_INFORMATION SUPPLIED_.
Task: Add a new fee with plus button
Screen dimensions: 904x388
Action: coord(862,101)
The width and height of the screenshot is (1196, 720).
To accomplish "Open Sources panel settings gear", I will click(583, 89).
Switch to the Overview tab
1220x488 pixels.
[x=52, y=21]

_TASK PROMPT_. Your answer should hold exactly the lines from the one containing "The width and" to the last line of the data, both included, and no others.

_ANSWER BOX_.
The width and height of the screenshot is (1196, 720).
To accomplish "Open Sources panel settings gear", I will click(583, 89).
Switch to the Overview tab
1220x488 pixels.
[x=52, y=21]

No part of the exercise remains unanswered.